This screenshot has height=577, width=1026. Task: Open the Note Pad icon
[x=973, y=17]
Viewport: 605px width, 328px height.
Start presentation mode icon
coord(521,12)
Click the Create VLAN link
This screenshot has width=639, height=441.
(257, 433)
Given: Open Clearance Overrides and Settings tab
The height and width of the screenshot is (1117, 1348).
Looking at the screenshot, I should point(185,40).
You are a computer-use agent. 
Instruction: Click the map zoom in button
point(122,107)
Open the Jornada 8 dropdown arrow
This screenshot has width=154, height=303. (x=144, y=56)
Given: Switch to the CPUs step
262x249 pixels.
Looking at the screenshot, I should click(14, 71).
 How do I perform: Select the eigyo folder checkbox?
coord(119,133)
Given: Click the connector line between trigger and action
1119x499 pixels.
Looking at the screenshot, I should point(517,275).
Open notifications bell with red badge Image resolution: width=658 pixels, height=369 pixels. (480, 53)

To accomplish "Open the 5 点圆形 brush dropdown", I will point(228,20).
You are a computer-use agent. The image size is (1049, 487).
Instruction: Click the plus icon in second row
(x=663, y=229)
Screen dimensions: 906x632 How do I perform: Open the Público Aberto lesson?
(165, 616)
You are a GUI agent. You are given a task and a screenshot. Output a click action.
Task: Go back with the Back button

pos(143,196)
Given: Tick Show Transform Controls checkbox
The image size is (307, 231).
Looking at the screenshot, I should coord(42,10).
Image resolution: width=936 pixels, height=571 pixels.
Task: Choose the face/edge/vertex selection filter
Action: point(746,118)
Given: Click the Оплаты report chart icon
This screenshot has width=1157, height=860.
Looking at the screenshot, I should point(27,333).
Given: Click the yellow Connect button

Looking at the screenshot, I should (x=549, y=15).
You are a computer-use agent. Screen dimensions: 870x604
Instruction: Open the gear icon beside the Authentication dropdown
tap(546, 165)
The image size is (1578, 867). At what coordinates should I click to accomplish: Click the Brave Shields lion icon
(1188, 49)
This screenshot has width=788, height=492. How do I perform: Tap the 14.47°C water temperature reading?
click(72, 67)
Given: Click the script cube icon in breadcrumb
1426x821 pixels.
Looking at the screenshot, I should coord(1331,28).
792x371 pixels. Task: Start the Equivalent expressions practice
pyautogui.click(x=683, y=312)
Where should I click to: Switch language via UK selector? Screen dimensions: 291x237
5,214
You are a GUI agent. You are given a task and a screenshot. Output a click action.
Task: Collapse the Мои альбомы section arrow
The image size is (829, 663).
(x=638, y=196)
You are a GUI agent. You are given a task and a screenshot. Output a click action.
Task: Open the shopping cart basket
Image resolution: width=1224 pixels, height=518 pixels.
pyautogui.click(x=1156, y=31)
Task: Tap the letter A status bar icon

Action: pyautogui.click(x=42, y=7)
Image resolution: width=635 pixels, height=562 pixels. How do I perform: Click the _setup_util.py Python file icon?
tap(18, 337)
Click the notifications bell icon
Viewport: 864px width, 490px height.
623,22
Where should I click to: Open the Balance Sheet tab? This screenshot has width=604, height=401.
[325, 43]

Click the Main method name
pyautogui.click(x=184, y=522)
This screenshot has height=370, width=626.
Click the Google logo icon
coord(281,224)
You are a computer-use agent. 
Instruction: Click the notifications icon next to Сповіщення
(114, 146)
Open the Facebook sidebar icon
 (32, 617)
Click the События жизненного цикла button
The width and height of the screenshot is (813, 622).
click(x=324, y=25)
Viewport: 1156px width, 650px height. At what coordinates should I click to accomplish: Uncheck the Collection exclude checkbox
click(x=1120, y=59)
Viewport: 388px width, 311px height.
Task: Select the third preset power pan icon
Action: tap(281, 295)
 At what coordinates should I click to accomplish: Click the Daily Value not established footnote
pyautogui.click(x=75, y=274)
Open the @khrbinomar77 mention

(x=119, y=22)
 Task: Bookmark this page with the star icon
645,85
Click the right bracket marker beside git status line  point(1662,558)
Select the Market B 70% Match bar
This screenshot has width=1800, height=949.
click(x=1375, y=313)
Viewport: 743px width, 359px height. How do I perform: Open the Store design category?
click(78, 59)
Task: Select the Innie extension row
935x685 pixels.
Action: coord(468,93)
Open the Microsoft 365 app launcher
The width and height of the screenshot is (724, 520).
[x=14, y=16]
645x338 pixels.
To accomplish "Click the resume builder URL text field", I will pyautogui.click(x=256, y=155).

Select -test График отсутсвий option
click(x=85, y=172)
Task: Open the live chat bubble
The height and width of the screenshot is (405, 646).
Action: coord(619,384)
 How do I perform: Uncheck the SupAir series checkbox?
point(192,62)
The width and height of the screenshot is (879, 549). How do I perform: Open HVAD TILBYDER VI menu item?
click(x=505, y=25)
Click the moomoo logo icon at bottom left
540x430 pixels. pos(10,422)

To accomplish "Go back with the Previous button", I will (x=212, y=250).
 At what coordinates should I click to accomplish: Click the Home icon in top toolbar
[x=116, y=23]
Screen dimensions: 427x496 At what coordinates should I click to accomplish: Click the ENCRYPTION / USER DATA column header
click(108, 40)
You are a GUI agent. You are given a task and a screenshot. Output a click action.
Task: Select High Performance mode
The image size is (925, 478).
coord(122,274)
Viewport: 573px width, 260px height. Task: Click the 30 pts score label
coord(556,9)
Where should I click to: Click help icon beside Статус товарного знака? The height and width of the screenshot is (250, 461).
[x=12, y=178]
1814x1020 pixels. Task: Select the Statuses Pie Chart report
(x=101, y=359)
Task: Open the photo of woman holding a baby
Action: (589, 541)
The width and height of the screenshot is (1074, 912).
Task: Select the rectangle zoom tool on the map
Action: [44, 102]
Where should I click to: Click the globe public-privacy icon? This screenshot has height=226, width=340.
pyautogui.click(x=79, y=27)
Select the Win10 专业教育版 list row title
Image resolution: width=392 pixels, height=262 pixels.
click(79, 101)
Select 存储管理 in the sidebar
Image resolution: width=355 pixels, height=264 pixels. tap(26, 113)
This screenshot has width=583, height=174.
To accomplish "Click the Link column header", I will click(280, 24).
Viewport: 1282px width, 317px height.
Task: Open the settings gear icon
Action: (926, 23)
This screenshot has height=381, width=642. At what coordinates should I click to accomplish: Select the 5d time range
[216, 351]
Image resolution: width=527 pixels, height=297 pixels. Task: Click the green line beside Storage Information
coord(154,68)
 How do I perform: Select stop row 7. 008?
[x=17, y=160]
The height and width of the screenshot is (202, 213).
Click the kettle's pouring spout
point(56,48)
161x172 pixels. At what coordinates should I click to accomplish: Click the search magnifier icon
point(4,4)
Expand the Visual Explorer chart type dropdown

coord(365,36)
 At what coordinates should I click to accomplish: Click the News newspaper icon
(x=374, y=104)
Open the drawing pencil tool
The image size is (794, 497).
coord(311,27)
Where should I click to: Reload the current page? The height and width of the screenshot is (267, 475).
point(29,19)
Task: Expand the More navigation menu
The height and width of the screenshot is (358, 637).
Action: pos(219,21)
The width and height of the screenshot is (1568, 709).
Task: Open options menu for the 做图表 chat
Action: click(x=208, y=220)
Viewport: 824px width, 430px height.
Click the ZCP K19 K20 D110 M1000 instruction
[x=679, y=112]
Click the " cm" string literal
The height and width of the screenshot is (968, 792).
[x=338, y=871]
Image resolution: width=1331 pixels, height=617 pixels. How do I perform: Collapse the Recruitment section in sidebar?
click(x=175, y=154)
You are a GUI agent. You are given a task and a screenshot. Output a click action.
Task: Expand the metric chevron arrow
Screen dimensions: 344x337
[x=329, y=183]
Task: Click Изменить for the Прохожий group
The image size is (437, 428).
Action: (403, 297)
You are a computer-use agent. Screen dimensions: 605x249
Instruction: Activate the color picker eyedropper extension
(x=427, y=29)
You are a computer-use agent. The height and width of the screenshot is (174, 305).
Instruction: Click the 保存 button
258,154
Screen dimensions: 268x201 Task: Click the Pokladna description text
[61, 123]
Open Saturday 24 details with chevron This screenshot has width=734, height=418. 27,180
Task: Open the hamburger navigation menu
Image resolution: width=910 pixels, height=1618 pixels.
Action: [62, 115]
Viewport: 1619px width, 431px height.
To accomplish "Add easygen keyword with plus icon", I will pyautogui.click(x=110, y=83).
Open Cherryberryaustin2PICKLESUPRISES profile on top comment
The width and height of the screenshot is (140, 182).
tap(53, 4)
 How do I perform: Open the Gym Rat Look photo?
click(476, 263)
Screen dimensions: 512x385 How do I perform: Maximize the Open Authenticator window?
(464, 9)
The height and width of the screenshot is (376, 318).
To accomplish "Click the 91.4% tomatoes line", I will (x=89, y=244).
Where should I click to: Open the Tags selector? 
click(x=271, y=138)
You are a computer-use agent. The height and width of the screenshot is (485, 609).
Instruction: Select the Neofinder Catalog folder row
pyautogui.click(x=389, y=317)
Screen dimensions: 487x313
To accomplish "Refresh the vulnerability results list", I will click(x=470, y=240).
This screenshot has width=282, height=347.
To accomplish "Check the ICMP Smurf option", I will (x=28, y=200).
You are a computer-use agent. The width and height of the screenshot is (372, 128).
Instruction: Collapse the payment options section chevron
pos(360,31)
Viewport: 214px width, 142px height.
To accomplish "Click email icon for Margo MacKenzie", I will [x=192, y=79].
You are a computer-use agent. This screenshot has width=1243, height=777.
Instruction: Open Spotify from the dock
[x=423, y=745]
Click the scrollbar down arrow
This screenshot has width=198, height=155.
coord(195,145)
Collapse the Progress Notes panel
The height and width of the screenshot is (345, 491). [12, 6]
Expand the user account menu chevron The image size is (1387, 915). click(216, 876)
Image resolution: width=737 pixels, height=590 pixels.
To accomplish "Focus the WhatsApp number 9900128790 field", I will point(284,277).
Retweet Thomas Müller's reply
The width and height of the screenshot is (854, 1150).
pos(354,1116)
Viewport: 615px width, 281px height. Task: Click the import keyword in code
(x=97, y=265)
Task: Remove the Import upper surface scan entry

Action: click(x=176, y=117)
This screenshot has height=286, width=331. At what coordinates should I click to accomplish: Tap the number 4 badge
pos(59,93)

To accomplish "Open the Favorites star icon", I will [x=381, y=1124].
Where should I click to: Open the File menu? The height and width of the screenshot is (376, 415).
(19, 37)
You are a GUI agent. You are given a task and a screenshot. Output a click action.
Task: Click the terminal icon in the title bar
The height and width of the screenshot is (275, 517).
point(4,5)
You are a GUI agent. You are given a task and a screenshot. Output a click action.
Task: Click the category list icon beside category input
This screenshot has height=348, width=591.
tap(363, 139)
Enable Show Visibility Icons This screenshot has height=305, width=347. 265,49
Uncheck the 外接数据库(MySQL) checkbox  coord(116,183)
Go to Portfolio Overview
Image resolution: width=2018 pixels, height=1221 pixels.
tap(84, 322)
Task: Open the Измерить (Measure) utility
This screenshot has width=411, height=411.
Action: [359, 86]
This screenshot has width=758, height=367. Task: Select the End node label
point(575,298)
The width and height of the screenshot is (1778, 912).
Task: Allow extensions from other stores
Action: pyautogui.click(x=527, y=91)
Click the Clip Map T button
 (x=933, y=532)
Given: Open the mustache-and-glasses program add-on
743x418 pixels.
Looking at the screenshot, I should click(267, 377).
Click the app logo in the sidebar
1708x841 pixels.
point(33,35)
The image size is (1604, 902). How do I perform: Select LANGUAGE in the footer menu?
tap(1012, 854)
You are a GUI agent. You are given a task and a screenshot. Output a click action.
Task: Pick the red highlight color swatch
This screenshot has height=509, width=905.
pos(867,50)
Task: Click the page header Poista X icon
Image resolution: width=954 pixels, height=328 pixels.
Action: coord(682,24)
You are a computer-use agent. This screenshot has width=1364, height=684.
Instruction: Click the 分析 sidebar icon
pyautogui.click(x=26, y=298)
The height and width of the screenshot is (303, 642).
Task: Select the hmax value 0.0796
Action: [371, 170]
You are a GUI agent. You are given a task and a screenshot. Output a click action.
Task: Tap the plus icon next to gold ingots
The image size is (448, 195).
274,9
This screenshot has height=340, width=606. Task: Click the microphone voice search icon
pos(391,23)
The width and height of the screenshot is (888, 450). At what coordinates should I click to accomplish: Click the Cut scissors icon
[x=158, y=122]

> _PROBLEM_: Format the lines as a numbered list, starting at the first line and ending at the line that contains "Open notifications bell". Leave out blank lines.

> _ANSWER TO THIS PROBLEM_:
1. This screenshot has height=577, width=1026. Task: Open the Note Pad icon
2. [x=973, y=17]
3. Viewport: 605px width, 328px height.
4. Start presentation mode icon
5. coord(521,12)
6. Click the Create VLAN link
7. This screenshot has width=639, height=441.
8. (257, 433)
9. Given: Open Clearance Overrides and Settings tab
10. The height and width of the screenshot is (1117, 1348).
11. Looking at the screenshot, I should point(185,40).
12. You are a computer-use agent. 
13. Instruction: Click the map zoom in button
14. point(122,107)
15. Open the Jornada 8 dropdown arrow
16. This screenshot has width=154, height=303. (x=144, y=56)
17. Given: Switch to the CPUs step
18. 262x249 pixels.
19. Looking at the screenshot, I should click(14, 71).
20.  How do I perform: Select the eigyo folder checkbox?
21. coord(119,133)
22. Given: Click the connector line between trigger and action
23. 1119x499 pixels.
24. Looking at the screenshot, I should point(517,275).
25. Open notifications bell with red badge Image resolution: width=658 pixels, height=369 pixels. (480, 53)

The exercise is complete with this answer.